**The problem:** Only the lines holding "computer" are wanted here; copy each from the listing.

**Records for processing:**
────────────────────────────────────────

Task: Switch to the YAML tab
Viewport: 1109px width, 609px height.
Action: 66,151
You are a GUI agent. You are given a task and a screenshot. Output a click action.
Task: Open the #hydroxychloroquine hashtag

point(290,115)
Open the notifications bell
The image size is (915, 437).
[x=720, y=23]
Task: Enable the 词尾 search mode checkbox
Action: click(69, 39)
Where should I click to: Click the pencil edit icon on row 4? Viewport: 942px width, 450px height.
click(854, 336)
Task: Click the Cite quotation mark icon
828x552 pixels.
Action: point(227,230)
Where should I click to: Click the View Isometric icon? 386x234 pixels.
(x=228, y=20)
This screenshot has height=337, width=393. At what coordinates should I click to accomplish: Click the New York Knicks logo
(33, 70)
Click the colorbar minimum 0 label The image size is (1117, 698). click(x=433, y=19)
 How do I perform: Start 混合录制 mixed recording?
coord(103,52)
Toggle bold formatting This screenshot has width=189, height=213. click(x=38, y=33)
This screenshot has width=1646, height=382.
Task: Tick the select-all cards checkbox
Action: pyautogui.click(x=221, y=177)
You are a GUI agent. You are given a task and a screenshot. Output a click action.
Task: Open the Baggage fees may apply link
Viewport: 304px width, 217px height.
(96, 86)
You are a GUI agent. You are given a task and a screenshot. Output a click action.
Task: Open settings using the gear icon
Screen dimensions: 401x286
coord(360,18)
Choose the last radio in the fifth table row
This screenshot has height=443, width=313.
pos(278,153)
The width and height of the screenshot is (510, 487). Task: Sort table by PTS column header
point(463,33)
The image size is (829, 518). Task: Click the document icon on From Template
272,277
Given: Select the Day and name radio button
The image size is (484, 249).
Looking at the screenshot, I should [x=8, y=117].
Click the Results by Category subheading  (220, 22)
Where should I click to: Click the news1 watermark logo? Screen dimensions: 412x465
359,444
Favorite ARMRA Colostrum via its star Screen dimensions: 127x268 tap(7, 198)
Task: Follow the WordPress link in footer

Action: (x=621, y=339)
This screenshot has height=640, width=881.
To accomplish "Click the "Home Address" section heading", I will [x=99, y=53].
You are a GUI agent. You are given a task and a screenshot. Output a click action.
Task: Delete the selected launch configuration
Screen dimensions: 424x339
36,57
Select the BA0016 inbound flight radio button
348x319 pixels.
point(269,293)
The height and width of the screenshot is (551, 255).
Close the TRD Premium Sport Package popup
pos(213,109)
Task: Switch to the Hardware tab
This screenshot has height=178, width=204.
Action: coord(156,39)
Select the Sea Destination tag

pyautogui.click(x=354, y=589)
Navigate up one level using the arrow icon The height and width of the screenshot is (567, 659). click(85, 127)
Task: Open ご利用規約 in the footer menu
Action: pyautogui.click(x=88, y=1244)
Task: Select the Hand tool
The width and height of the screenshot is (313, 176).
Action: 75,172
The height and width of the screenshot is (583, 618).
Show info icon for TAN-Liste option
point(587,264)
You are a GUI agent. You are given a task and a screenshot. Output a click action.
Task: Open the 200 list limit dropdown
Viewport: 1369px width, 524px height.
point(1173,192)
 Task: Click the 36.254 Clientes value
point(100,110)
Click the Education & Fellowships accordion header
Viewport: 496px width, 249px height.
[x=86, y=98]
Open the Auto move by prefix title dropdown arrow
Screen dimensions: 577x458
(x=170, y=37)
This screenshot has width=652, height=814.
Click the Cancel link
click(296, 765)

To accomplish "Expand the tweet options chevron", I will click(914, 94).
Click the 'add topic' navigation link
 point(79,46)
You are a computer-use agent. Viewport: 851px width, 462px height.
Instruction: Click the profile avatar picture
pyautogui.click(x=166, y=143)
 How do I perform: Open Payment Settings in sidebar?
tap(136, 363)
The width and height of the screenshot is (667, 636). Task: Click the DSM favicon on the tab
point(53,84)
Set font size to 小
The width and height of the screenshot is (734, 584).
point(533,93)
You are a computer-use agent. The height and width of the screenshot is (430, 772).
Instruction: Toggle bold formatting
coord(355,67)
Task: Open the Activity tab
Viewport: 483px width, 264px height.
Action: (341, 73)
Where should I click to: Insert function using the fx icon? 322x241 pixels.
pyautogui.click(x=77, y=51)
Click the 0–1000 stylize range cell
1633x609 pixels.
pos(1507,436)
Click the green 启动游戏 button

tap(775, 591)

────────────────────────────────────────

**Response:**
You are a computer-use agent. Viewport: 851px width, 462px height.
You are a computer-use agent. The height and width of the screenshot is (430, 772).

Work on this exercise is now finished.